Among the municipalities that make up the judicial parties, one of them, usually the largest or highest number of contentious matters occur, it is called head of judicial party. In this head is the seat of one or more courts of first instance and instruction. Leading the rest of municipalities of the administrative area are the magistrates' courts.

History 

The first division that was done in Spain on legal grounds would be during the Roman Empire. The provinces are divided into conventus where the inhabitants of the district regularly met in the header to resolve legal issues. The people could go to either conventus according to their convenience and the distance that separated them, that is why the boundaries were unclear.

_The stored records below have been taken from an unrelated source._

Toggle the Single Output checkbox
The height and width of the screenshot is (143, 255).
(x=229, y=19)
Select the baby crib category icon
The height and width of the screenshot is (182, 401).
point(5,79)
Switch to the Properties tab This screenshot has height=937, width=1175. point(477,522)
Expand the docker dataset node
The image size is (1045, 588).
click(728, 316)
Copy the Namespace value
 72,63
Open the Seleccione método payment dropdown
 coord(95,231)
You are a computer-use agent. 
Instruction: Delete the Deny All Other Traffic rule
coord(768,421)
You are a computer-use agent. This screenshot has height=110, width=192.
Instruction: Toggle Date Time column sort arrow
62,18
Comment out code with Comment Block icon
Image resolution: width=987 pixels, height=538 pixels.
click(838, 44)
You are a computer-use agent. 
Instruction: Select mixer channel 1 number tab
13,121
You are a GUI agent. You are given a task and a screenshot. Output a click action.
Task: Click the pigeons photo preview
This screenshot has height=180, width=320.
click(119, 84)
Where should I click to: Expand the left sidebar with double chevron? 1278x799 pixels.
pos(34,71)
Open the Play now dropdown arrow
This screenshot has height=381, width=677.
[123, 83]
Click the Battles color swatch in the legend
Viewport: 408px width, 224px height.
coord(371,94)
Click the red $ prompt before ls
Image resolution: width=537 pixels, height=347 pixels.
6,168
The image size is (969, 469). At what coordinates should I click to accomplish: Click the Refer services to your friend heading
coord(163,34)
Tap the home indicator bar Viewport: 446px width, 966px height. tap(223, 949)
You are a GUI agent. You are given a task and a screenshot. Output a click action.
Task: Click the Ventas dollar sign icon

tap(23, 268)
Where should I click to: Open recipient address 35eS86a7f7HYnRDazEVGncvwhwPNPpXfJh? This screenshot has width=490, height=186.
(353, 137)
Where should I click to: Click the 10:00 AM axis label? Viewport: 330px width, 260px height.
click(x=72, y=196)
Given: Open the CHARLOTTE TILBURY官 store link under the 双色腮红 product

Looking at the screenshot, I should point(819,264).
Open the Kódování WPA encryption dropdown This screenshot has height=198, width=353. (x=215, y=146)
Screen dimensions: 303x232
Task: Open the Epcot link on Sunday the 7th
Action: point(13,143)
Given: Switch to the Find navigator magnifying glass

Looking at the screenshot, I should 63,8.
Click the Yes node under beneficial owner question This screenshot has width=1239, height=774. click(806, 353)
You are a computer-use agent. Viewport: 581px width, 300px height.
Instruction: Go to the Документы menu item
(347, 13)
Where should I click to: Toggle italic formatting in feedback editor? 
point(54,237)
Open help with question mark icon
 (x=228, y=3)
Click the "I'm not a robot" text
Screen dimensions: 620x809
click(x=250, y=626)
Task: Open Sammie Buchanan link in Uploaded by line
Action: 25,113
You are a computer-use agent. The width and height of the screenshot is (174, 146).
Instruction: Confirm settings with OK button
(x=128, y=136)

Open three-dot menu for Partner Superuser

The first modern division of Spain in judicial districts was held in 1834 -through an approved Decree 21 April 1834 in which provinces- subdivided following the new provincial management of Javier de Burgos. Among the motivations employment decree games constituency in the elections to Parliament of the Kingdom, was and facilitates faster receivership. 1 in 1834 were recorded in Spain, except the provinces provincial, a total of 451 matches judicial.

Currently the number of these, variable throughout history, has been reduced. These divisions would be the basis for electoral districts and contribution. In 1868 there were 463 judicial districts and 8,000 municipalities. The judicial districts of the autonomous cities of Ceuta and Melilla are the 12th (Cádiz) and the 8th (Málaga).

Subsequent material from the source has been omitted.